The second argument—that a multiracial category will produce an identifiable class of people who will facilitate interracial communications between Blacks and Whites—sounds like a modern-day appeal for a buffer class (a class distinguishable by its lighter skin tone). In the United States, however, buffer classes have not historically acted as catalysts for interracial harmony. Rather, they have served to increase the status of those in the middle (the buffer class) without fundamentally challenging the status quo for those on the top and bottom.1 In Brazil and Latin American countries where buffer classes have existed historically, the same dynamic has occurred. Thus, while tending to improve the lot of some, buffer categories fail to challenge existing racial and color hierarchies. In future discussions, proponents of a multiracial category must come forth with evidence that history will not repeat itself in the current context. In short, they must explain how a multiracial category will avoid simply reinforcing the existing racial and color hierarchy.

The third argument—that a multiracial category will allow mixed-race persons to self-identify and to acknowledge the totality of their racial heritages—is intuitively appealing. It seems that a goal of multiracial category proponents is to challenge the continued application of the one-drop rule (e.g., the notion that a person is Black if she has a trace of blackness in her physical appearance or in her ancestry).

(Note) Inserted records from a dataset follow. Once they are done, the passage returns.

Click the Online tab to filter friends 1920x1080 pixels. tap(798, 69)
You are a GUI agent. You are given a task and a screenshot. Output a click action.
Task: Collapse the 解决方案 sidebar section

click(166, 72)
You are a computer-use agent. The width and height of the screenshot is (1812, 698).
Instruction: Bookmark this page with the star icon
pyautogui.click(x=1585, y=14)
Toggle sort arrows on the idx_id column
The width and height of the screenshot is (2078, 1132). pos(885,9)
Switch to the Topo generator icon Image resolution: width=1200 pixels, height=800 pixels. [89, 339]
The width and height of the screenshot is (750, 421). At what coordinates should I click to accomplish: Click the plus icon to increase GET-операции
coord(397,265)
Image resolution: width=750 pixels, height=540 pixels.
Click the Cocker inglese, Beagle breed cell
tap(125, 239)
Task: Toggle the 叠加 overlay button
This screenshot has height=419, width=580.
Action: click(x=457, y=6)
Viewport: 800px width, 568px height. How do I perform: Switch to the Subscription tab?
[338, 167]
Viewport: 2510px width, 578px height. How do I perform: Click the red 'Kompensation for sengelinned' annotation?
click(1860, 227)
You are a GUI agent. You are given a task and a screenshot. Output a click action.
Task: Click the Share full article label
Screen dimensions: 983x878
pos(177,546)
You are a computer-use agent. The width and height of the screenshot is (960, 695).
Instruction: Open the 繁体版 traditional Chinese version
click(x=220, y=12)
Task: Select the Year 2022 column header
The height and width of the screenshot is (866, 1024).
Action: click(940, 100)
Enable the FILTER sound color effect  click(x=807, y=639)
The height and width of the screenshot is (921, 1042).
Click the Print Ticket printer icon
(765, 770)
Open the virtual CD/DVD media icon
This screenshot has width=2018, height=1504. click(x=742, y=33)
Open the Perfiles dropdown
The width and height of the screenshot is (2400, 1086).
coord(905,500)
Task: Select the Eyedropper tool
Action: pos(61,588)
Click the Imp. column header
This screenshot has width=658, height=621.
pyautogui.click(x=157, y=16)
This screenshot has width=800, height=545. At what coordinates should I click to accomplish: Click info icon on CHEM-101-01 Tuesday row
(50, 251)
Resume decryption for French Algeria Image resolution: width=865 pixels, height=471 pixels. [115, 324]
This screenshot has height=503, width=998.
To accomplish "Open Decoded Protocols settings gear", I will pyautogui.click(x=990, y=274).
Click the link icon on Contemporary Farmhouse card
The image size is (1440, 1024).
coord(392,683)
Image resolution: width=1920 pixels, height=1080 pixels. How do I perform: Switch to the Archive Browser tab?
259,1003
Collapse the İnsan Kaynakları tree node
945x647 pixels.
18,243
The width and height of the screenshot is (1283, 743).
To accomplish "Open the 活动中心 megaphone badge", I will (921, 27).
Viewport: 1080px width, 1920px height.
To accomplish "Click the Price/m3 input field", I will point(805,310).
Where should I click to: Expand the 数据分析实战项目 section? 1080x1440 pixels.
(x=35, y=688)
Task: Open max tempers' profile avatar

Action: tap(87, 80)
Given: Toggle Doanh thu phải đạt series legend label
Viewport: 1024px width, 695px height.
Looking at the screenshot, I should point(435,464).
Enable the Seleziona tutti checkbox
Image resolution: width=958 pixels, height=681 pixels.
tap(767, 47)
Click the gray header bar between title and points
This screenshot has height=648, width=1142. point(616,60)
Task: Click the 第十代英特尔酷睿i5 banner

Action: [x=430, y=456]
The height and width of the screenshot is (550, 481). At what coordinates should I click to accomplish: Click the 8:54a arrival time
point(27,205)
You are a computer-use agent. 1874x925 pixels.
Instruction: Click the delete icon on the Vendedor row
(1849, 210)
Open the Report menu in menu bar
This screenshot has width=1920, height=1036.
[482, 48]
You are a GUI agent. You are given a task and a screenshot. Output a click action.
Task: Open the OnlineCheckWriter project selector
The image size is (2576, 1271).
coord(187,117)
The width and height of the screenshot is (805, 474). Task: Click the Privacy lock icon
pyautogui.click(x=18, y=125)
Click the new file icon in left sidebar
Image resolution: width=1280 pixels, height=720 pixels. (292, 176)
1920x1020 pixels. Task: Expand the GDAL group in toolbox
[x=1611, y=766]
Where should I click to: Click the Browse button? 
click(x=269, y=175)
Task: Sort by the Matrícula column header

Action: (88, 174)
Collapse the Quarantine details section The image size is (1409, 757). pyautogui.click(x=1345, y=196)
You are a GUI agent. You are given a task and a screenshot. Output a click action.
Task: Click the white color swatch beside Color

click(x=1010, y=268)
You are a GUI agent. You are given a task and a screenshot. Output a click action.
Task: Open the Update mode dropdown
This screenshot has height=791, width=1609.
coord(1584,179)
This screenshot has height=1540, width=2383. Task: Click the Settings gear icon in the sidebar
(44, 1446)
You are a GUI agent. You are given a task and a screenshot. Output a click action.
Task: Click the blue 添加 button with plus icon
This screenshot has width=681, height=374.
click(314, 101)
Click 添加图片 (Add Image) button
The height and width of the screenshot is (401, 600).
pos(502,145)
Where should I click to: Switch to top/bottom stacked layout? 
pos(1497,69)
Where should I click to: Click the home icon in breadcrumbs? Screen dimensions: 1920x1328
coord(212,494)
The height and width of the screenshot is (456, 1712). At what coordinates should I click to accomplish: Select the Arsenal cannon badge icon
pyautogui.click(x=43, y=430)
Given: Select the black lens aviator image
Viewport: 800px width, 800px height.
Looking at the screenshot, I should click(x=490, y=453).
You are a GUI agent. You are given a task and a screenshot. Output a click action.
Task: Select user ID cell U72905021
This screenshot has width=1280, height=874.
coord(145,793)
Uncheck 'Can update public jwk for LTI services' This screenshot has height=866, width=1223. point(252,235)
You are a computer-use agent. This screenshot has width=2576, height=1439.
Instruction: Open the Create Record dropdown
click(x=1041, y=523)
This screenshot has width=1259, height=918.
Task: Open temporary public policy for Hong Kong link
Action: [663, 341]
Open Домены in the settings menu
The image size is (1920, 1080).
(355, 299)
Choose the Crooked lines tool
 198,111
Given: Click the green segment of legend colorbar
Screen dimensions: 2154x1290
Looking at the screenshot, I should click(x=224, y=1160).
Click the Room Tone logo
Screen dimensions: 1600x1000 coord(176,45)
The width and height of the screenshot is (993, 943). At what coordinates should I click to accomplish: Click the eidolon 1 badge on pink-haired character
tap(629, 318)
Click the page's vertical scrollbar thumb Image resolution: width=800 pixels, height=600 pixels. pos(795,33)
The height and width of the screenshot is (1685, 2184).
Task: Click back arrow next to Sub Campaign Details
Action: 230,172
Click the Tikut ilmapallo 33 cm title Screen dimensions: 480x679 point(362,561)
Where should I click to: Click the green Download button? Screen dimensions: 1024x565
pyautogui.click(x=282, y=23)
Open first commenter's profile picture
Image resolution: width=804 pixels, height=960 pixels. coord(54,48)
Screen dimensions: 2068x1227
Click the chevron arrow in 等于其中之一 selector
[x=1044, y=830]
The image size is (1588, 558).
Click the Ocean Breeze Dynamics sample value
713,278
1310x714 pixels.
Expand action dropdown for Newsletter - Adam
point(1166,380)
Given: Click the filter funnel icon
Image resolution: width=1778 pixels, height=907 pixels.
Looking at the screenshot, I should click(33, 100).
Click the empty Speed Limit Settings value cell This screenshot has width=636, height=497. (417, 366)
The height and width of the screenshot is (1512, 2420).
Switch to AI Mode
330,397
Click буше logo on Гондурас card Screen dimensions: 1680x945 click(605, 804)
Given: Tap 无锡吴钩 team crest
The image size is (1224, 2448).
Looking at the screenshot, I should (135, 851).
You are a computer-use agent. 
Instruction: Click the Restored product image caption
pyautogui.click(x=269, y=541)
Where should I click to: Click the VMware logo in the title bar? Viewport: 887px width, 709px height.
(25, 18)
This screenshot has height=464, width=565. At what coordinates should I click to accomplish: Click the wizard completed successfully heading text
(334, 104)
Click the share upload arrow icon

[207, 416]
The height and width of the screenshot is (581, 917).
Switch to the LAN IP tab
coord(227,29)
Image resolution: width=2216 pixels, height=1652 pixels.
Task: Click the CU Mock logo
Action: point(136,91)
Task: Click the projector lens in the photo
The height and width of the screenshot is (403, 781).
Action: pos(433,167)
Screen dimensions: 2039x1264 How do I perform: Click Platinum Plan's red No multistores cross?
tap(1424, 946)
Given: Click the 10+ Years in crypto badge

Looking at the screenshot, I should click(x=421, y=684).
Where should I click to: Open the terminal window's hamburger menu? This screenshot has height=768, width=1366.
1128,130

Again, this goal seems fair, neutral, and perhaps even laudable. However, as I explain below, an unintended consequence or negative externality of this objective must be considered: mixed-racial heritage and skin color may operate to elevate the status of lighter-skinned multiracial individuals, while doing nothing to alleviate the subordination of those who are darker or to change the idea that Black is undesirable.

Trina Jones, “Shades of Brown: The Law of Skin Color,” Duke Law Journal, Volume 49, Number 6 (April 2000): 1521-1525.